◆ **What needs to be done**
Copy the following records word for word, from the first line to the last.

◆ **Provided records**
⟨

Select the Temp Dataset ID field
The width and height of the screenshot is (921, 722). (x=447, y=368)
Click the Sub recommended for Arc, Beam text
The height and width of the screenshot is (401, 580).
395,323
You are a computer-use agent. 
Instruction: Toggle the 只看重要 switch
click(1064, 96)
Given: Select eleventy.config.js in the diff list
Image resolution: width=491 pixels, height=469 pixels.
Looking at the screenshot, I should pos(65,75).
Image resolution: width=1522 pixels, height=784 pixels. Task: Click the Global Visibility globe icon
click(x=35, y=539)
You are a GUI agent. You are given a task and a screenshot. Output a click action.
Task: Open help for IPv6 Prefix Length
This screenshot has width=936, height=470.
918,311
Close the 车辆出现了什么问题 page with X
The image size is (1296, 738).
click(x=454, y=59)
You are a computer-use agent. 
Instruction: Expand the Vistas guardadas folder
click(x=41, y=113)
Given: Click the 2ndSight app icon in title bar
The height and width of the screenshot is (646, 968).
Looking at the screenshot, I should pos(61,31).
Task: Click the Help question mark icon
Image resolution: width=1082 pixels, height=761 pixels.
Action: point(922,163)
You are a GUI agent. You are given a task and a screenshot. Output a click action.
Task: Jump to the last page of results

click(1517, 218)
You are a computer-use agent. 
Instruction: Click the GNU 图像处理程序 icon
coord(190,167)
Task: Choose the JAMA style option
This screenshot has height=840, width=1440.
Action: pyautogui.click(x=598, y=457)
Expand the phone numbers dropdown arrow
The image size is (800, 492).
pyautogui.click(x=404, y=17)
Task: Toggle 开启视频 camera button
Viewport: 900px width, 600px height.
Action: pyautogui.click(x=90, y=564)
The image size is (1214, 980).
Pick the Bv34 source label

⟩

◆ **The solution**
Select the Temp Dataset ID field
The width and height of the screenshot is (921, 722). (x=447, y=368)
Click the Sub recommended for Arc, Beam text
The height and width of the screenshot is (401, 580).
395,323
You are a computer-use agent. 
Instruction: Toggle the 只看重要 switch
click(1064, 96)
Given: Select eleventy.config.js in the diff list
Image resolution: width=491 pixels, height=469 pixels.
Looking at the screenshot, I should pos(65,75).
Image resolution: width=1522 pixels, height=784 pixels. Task: Click the Global Visibility globe icon
click(x=35, y=539)
You are a GUI agent. You are given a task and a screenshot. Output a click action.
Task: Open help for IPv6 Prefix Length
This screenshot has width=936, height=470.
918,311
Close the 车辆出现了什么问题 page with X
The image size is (1296, 738).
click(x=454, y=59)
You are a computer-use agent. 
Instruction: Expand the Vistas guardadas folder
click(x=41, y=113)
Given: Click the 2ndSight app icon in title bar
The height and width of the screenshot is (646, 968).
Looking at the screenshot, I should pos(61,31).
Task: Click the Help question mark icon
Image resolution: width=1082 pixels, height=761 pixels.
Action: point(922,163)
You are a GUI agent. You are given a task and a screenshot. Output a click action.
Task: Jump to the last page of results

click(1517, 218)
You are a computer-use agent. 
Instruction: Click the GNU 图像处理程序 icon
coord(190,167)
Task: Choose the JAMA style option
This screenshot has height=840, width=1440.
Action: pyautogui.click(x=598, y=457)
Expand the phone numbers dropdown arrow
The image size is (800, 492).
pyautogui.click(x=404, y=17)
Task: Toggle 开启视频 camera button
Viewport: 900px width, 600px height.
Action: pyautogui.click(x=90, y=564)
The image size is (1214, 980).
Pick the Bv34 source label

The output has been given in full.